● The problem:
Could you set down only the lines from the one including "Locations (414, 2271)" to the end of the records below, inclusive and exact, leaving pictures out?
[Data for review — start]
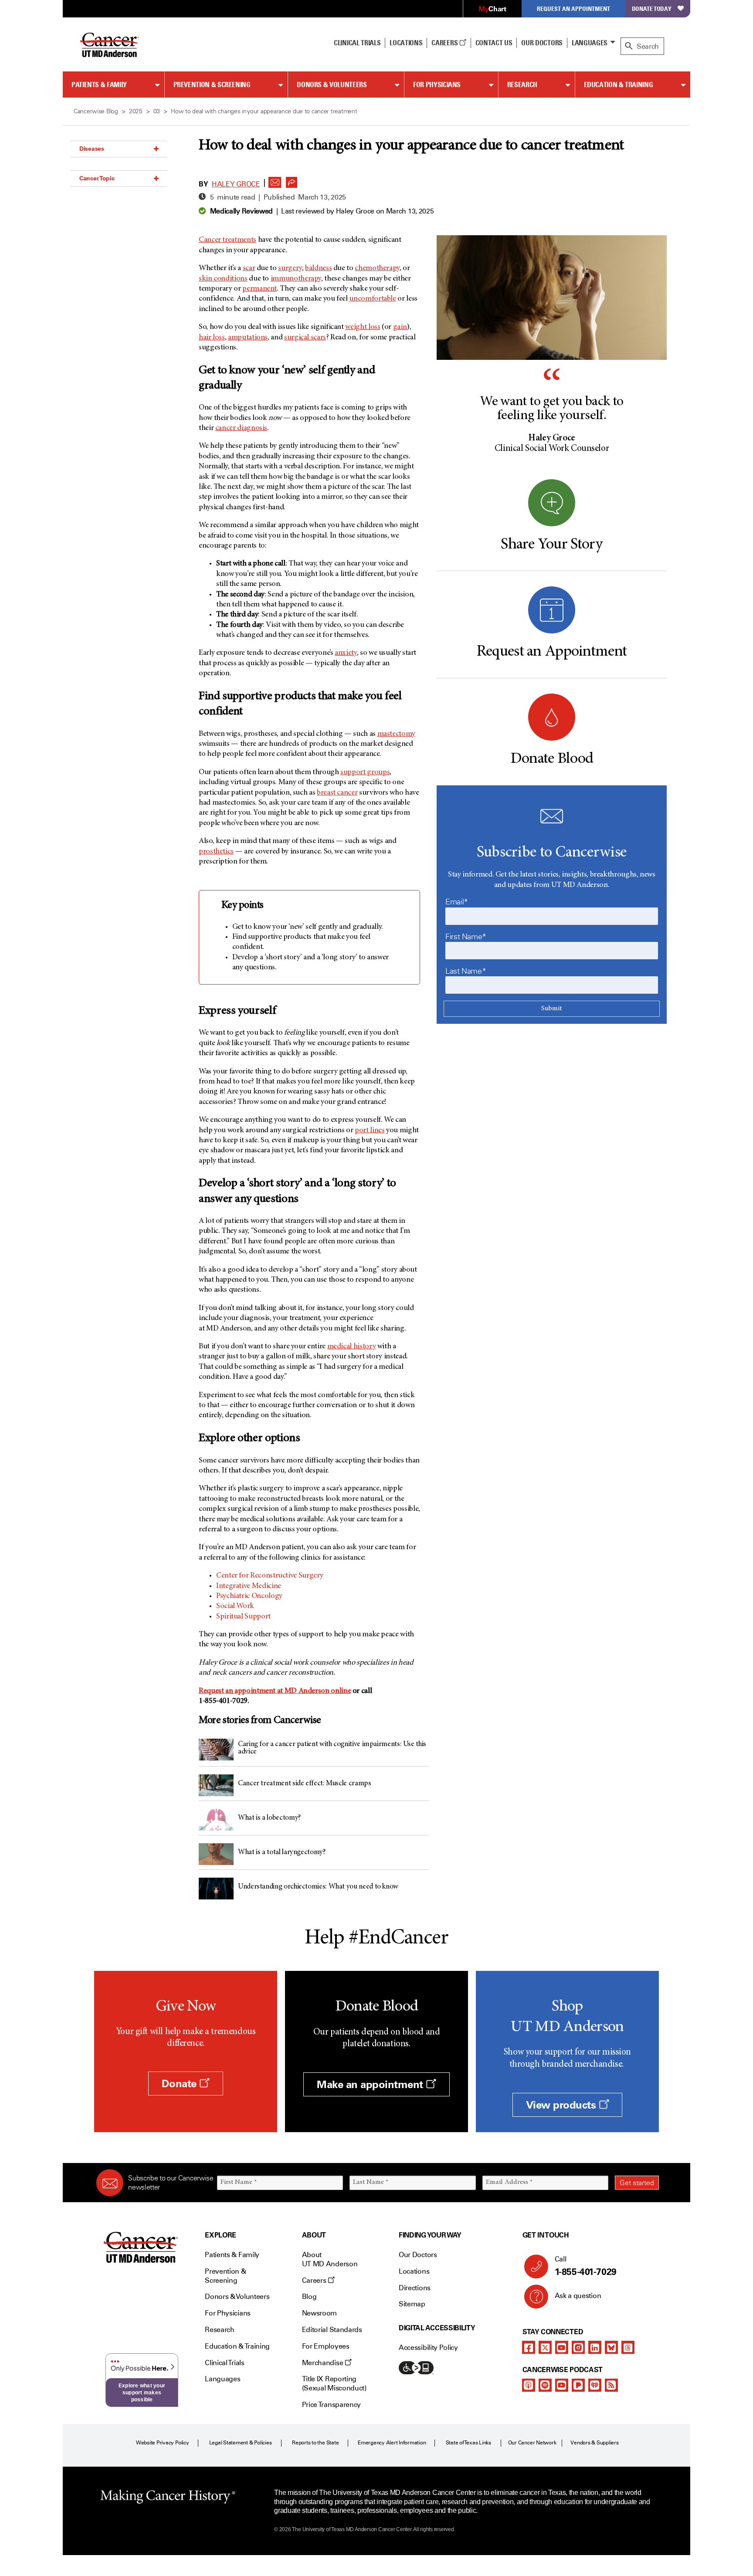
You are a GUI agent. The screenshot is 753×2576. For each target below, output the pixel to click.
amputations (248, 338)
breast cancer (337, 793)
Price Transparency (331, 2404)
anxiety (345, 653)
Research (522, 84)
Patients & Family (99, 84)
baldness (318, 268)
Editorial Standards (332, 2330)
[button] (275, 180)
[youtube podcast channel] (561, 2385)
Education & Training (618, 84)
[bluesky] (611, 2347)
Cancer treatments (227, 240)
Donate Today (652, 8)
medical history (351, 1347)
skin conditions (223, 279)
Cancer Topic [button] (97, 178)
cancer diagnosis (241, 428)
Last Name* (465, 971)
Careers (445, 42)
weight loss (362, 327)
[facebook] (528, 2347)
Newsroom (319, 2313)
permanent (259, 289)
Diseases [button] (91, 148)
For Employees (325, 2346)
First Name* (465, 936)
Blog (309, 2296)
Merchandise (323, 2363)
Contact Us (493, 42)
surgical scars (305, 338)
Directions (415, 2288)
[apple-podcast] (528, 2385)
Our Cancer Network (532, 2443)
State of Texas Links (468, 2443)
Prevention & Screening (212, 84)
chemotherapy (377, 268)
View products (562, 2105)
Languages (589, 42)
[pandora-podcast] (578, 2385)
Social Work (235, 1606)
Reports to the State (315, 2443)
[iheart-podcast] (595, 2385)
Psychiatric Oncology (249, 1596)
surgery (290, 268)
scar (249, 268)
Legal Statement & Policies (240, 2443)
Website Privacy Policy (162, 2443)
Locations (414, 2271)
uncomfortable (372, 299)
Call (586, 2266)
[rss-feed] (611, 2385)
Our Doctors (541, 42)
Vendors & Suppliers (594, 2443)
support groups (365, 772)
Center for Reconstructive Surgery (269, 1576)
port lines (369, 1130)
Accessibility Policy (428, 2347)
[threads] (628, 2347)
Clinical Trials (357, 42)
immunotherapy (296, 279)
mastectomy (396, 734)
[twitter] (545, 2347)
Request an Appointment (573, 8)
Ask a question (578, 2296)
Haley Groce (236, 184)
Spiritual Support (243, 1617)
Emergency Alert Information (392, 2443)
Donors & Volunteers (331, 84)
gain (400, 327)
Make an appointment (371, 2084)
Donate (180, 2083)
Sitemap (412, 2304)
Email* (456, 902)
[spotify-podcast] (545, 2385)
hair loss (212, 338)
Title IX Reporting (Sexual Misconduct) (334, 2383)
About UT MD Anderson (330, 2259)
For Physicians (437, 84)
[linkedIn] (595, 2347)
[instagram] (578, 2347)
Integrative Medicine (248, 1586)
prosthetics (216, 852)
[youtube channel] (561, 2347)
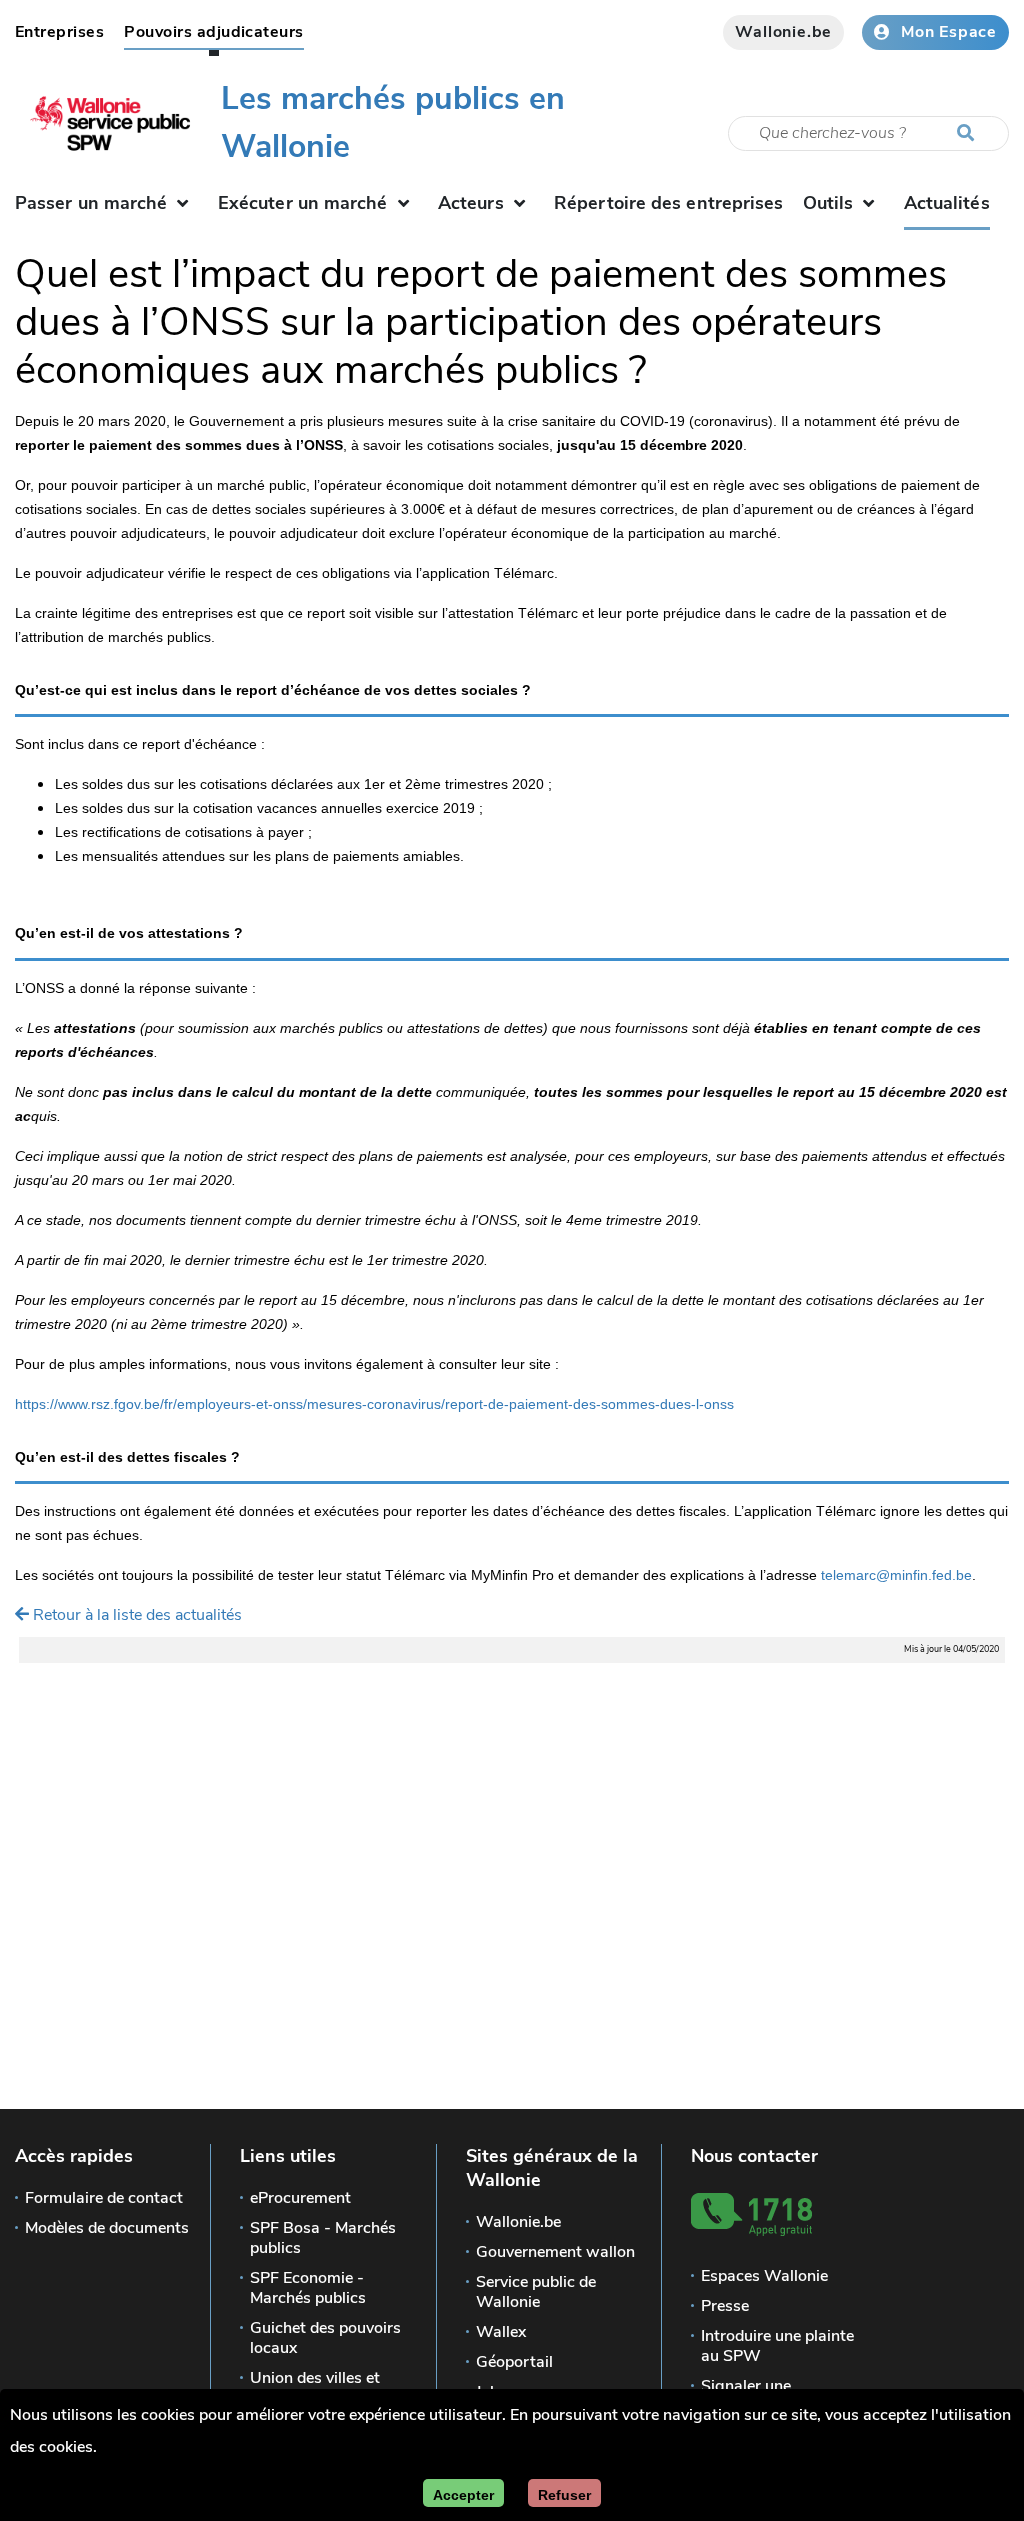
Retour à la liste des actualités (135, 1615)
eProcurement (300, 2198)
[Data for review — finish]
● Final answer:
Locations (414, 2271)
uncomfortable (372, 299)
Call (586, 2266)
[rss-feed] (611, 2385)
Our Doctors (541, 42)
Vendors & Suppliers (594, 2443)
support groups (365, 772)
Center for Reconstructive Surgery (269, 1576)
port lines (369, 1130)
Accessibility Policy (428, 2347)
[threads] (628, 2347)
Clinical Trials (357, 42)
immunotherapy (296, 279)
mastectomy (396, 734)
[twitter] (545, 2347)
Request an Appointment (573, 8)
Ask a question (578, 2296)
Haley Groce (236, 184)
Spiritual Support (243, 1617)
Emergency Alert Information (392, 2443)
Donors & Volunteers (331, 84)
gain (400, 327)
Make an appointment (371, 2084)
Donate (180, 2083)
Sitemap (412, 2304)
Email* (456, 902)
[spotify-podcast] (545, 2385)
hair loss (212, 338)
Title IX Reporting (Sexual Misconduct) (334, 2383)
About UT MD Anderson (330, 2259)
For Physicians (437, 84)
[linkedIn] (595, 2347)
[instagram] (578, 2347)
Integrative Medicine (248, 1586)
prosthetics (216, 852)
[youtube channel] (561, 2347)
Retour à la liste des actualités (135, 1615)
eProcurement (300, 2198)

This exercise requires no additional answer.